Location: Virtual Room 3


In 2013, the renowned neuropsychopharmacologist David Nutt declared that international drug laws impinge upon the freedom of psychedelic science in a way similar to when the Catholic Church banned the telescope. Psychedelic substances such as LSD and psilocybin have been placed into the most restrictive drug category since around 1970, which ascribes them a high potential for abuse and no currently accepted medical use. Government funding for psychedelic science ceased and regulatory hurdles emerged, making it practically impossible for several decades to continue the promising research conducted in the 1950/60s. Yet, since 2006 psychedelics are again increasingly scientifically examined for the treatment of mental health conditions such as anxiety, depression and PTSD. In particularly, clinical trials with MDMA and psilocybin have gained momentum, making it likely that these substances will be approved for drug-assisted psychotherapy in the United States and in Europe over the next few years. Thus, the question seems no longer to be “if” but when and how the medicalization of psychedelics will take place.
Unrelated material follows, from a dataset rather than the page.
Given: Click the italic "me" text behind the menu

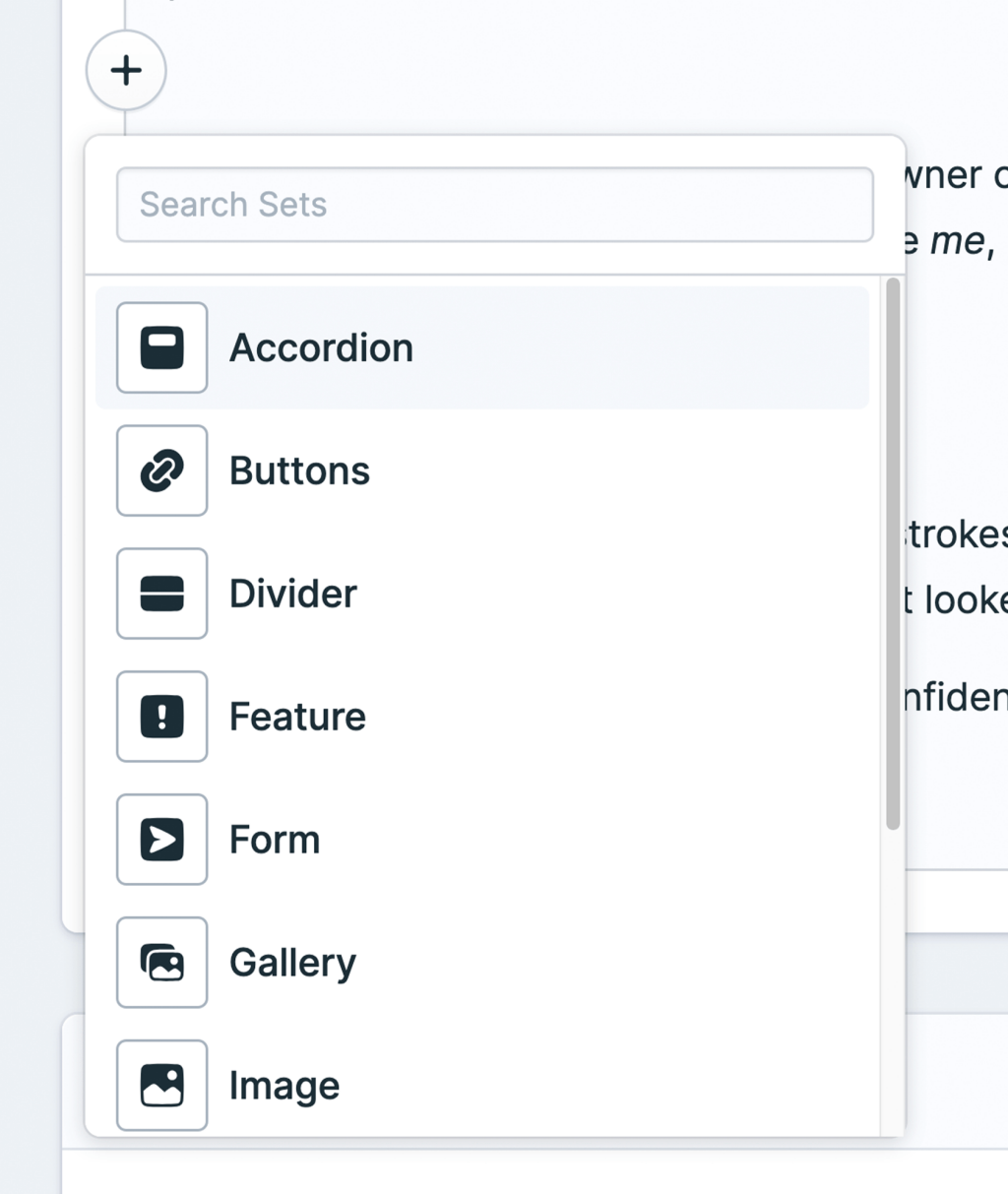Looking at the screenshot, I should [957, 241].
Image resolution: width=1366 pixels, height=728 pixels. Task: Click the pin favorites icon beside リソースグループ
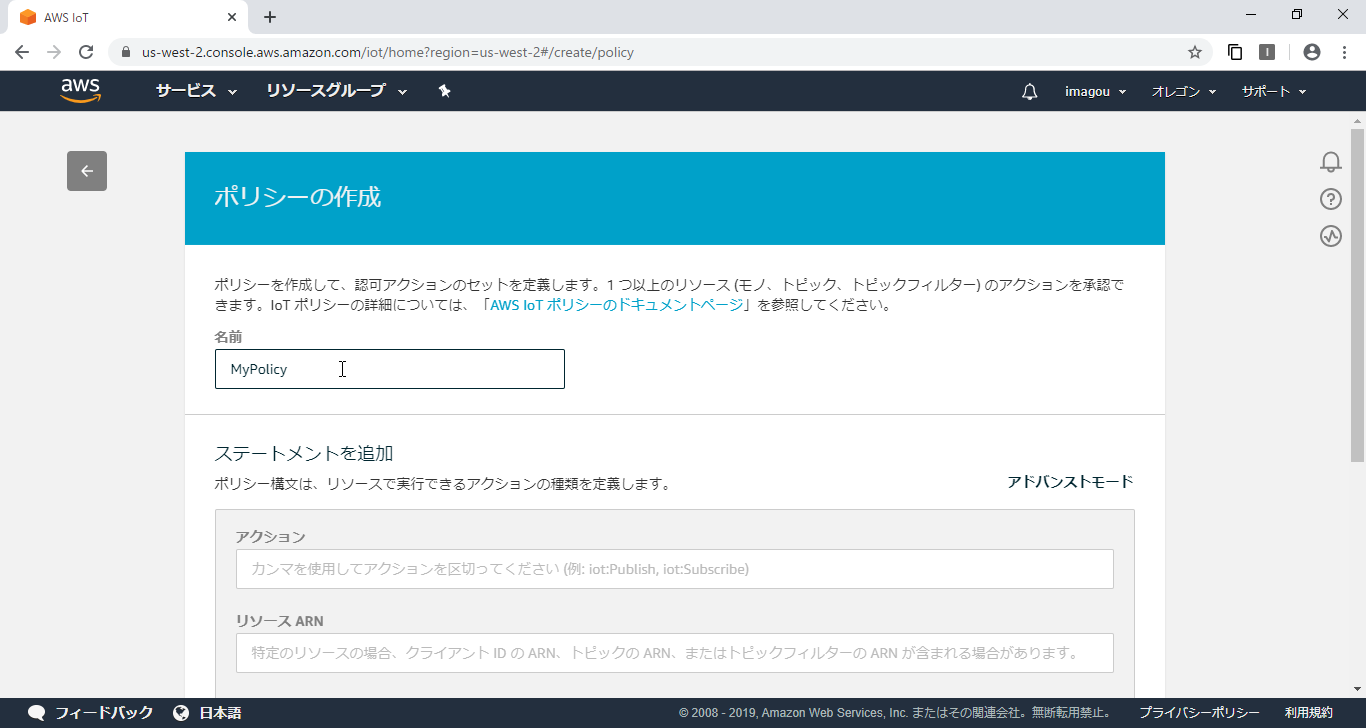[444, 90]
This session brings together actors from the field of psychedelic science to discuss the advent of psychedelic prescription medicine in Europe. It is designed as a Science Vision Quest in which participants collectively envision the ways in which psychedelics can be responsibly (re)integrated into European mental health systems. Questions to stimulate collective envisioning are: Which models for scaling psychedelic therapy and making it affordable could best serve the interests of patients? How can we ensure that the freedom of psychedelic science is not unnecessarily restricted and its results can be employed for the common good while mitigating potential risks? How can we broaden our horizon beyond the scientific framework to include indigenous and less mainstream healing practices and alternative worldviews? How might these voices enrich or challenge our Science Vision Quest?